• _TASK BRIEF_:
List each step of the Right-Left Rule from the text on C pointer declarations, in the order they are given.

## Start DOCUMENT SEGMENT

Very often in programming it is required to declare a pointer to an array or to a function or to any combination of pointers, arrays and functions. This chapter deals with such usage of pointers. A C-declaration may include various combinations of pointers, arrays and functions. To parse a complex declaration, the compiler has to sort out the attributes listed below:

Attribute Meaning
() function
[] array
* Pointer

Right-Left Rule:

  • Start with the identifier
  • Look to the right, for an attribute
  • If none is found, look to the left
  • If found, substitute English Keyword
  • Continue right-left substitutions
  • Stop when you reach the data type

Example: int(*pf[5]) ()

  • pf is the identifier
  • Right: pf is an array
  • Left: pf is an array of pointers
  • Right: pf is an array of pointers to functions
  • Left: pf is an array of pointers
  • Right: each array element is the address of a function that returns an integer.

int*(*pf[5]) ()

struct block* (*table()) [10];

  • Table is the identifier.
  • Looking right, table is a function.
  • Looking left, the function returns a pointer.
  • Looking right, the function returns a pointer to an array.
  • Looking left again, each array element is a pointer to a structure.

To make a declaration for an array of 10 pointers to functions that return pointers to integers.

buf[10] --> array of 10
*buf[10] --> array of 10 pointers
(*buf[10])() --> array of 10 pointers to functions
int *(*buf[10])() --> array of 10 pointers to a functions returning integer pointers.

Pointers to Functions

C language has a data type that corresponds to a function pointer. To declare a variable called fun_pointer, which points to a function that returns an integer:

int (*fun_pointer) ();

Notice the first pair of parentheses around *fun_pointer. If these were not present, the declaration would be

int *fun_pointer();

Which would mean, fun_pointer is the name of a function that returns a pointer to an integer. To declare a variable point_point, which points to a function that returns a pointer to an int:

int *(*point_point) ();

If we want to assign address of a function, say strlen(), to the pointer variable fun_pointer, we must explicitly declare the function strlen() as ( int strlen(); ) even if it returns an int. Now the address of strlen() can be assigned to fun_pointer:

fun_pointer=strlen;

To call strlen() indirectly through fun_pointer, one would write:

(*fun_pointer) (a);       // where 'a' is a string

To pass a function address to another function.

## End DOCUMENT SEGMENT
## Start MATERIAL PROVIDED

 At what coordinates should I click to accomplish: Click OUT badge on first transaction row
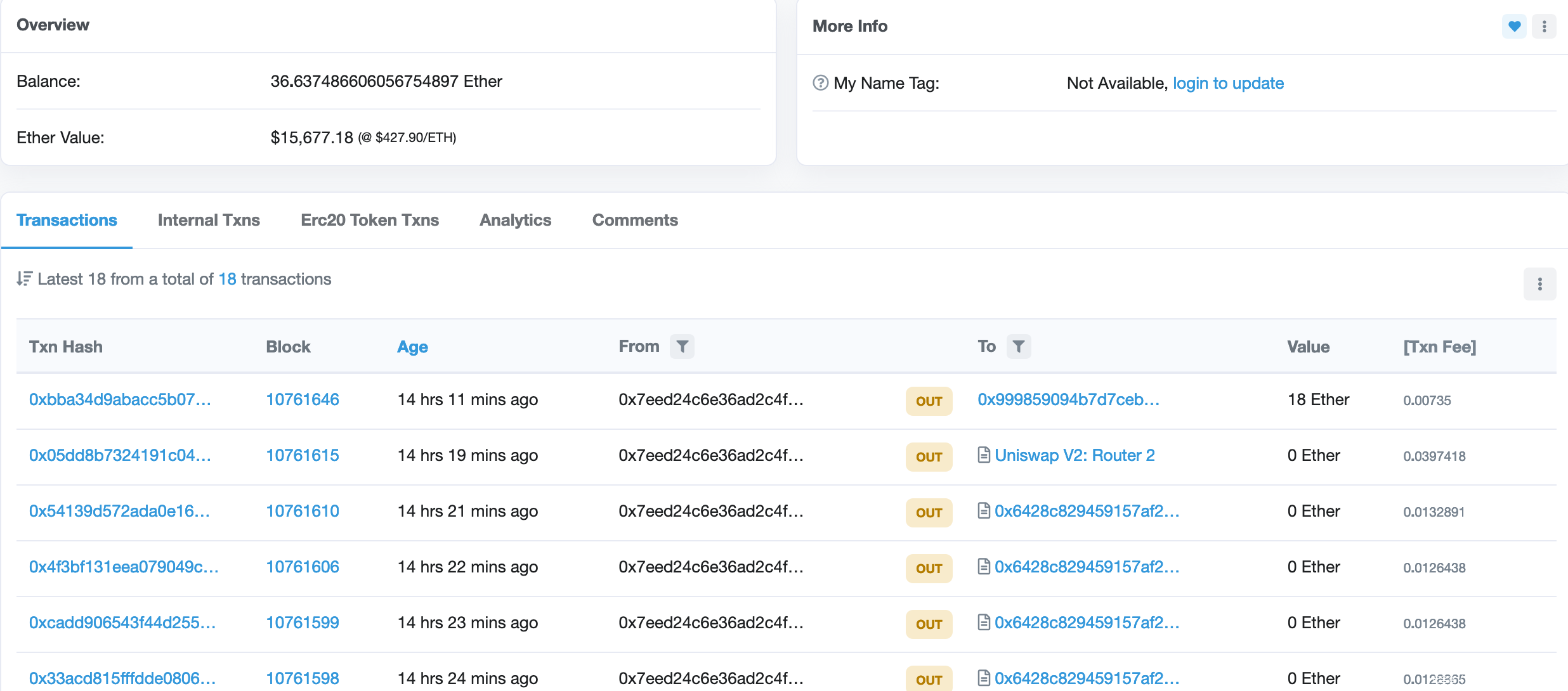point(929,401)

## End MATERIAL PROVIDED

• _FULL RESPONSE_:
1. Start with the identifier.
2. Look to the right, for an attribute.
3. If none is found, look to the left.
4. If found, substitute English Keyword.
5. Continue right-left substitutions.
6. Stop when you reach the data type.